A common lime felled by Storm Dave.
‘A day before, looking at it … standing alone with spring coursing through the land and its timbers, I wondered how long, in tree-time, it had left.’ Photograph: Paul Evans

The Marches, Shropshire: Recently I had wondered how long this great lime would stay standing. The next day, I had my answer

How quickly something that defines a landscape for centuries becomes the absence that redefines it – so it is with ancient trees. The trunk snapped like a carrot at the roots and crashed, its bony branches splintered. Now it lies like a shipwreck stranded in an open field, its hulk of twigs an animal pelt stilled.

A day before, looking at its 300-year-old architecture of mostly dead wood yet so vividly alive, admiring its form and persistence through years and trouble, standing alone with spring coursing through the land and its timbers, I wondered how long, in tree time, it had left.

Storm Dave answered quickly: “None.” This fallen tree is a common lime, Tilia x europaea, a hybrid of our native small-leaved lime, T. cordata, and large-leafed lime, T. platyphyllos; probably of natural origins, probably introduced, but certainly common since 17th- and 18th-century plantings. Back then it was called the Dutch lime because so many were planted from Dutch nurseries in parks, avenues, gardens and streets in the baroque style throughout Europe. This common lime may be the variety ‘Pallida’, a major component of parkland estates such as this one at Llanforda and others around Oswestry.

Given its condition, girth, height, browny-red leaf buds and thatch of epicormic twigs (an ecosystem of its own that covers a third of its bulk), this individual could have been planted in the 18th or early 19th century – a Georgian survivor of a countryside idyll defined by an ecology of sweeping vistas and great trees.

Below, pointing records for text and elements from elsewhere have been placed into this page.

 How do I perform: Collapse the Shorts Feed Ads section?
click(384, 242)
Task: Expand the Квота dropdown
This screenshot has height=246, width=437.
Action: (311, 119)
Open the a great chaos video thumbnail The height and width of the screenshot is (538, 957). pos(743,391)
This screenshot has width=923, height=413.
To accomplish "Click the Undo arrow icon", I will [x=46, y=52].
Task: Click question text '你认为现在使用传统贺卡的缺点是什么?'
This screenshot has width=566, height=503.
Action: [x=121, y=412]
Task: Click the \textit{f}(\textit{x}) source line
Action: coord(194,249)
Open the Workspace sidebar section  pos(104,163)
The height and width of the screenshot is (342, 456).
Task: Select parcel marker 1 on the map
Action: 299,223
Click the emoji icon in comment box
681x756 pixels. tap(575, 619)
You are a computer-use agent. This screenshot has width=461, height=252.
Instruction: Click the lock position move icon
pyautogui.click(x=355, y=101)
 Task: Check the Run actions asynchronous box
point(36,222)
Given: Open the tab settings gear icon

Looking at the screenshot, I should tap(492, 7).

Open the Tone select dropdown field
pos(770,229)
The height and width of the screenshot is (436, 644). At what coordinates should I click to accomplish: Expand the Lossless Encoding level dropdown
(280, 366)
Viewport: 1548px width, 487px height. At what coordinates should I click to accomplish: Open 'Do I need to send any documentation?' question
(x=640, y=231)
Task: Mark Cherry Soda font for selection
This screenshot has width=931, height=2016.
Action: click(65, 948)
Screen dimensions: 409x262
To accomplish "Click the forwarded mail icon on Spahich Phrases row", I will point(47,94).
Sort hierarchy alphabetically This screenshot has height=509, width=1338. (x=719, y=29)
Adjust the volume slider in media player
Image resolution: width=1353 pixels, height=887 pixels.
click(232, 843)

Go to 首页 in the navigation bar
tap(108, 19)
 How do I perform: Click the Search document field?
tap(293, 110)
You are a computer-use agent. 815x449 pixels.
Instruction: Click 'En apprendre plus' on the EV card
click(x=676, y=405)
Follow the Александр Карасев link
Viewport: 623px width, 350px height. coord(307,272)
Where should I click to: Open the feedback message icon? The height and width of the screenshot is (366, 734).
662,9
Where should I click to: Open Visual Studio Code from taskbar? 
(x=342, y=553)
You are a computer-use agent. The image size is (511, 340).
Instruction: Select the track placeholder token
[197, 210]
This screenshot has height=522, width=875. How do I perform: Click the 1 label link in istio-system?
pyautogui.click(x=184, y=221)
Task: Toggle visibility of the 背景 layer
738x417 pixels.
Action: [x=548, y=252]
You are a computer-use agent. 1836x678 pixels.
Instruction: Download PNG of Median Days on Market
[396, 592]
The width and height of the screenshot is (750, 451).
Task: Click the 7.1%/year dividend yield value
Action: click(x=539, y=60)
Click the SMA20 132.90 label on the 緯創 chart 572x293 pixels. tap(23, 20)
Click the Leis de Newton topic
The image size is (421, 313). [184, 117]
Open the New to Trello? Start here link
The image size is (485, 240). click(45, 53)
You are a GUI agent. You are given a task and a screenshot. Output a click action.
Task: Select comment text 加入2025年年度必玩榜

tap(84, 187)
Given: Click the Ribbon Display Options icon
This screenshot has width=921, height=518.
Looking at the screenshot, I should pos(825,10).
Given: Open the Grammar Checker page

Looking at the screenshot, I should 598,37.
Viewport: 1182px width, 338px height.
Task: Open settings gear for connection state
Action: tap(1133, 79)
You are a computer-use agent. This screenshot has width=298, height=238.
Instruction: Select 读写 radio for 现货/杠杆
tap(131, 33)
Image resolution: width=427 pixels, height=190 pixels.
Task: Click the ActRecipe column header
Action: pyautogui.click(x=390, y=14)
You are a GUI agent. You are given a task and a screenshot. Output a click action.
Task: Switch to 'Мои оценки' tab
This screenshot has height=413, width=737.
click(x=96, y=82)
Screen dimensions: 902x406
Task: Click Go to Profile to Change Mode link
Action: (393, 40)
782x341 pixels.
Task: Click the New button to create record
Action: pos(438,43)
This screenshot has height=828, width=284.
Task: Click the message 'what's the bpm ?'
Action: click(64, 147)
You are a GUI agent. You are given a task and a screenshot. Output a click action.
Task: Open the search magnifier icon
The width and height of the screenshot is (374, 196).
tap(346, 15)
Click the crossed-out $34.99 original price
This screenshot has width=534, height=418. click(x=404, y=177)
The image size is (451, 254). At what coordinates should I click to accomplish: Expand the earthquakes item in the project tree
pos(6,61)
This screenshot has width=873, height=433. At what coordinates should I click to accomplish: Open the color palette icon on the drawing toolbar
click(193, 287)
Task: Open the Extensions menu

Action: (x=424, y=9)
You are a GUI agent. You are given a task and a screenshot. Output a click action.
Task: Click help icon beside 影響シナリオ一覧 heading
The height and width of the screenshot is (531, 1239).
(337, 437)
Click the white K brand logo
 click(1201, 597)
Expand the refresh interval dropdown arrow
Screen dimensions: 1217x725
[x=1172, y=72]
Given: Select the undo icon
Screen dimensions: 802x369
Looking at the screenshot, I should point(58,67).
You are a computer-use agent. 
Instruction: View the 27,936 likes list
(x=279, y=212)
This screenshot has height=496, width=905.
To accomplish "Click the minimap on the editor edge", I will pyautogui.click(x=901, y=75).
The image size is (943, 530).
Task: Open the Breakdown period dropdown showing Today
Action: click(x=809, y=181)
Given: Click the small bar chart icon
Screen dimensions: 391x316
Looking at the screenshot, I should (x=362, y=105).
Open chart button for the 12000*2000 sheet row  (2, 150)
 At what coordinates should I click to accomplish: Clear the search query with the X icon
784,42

I fashion a digging stick and poke about in the duff of decayed wood and soil exposed when the trunk broke. Here’s a shard of stone, here’s a hollow finger of wood, here’s a fragment of green glass – the corner of a flat‑sided bottle.

Holding it up to the sun, there are tiny bubbles of air, trapped from when the glass was made, which have not seen the light of day since the tree was planted. Was this a bottle of gin or laudanum you took the last swig of before chucking it into the hole you planted the lime tree in? A libation, Dave?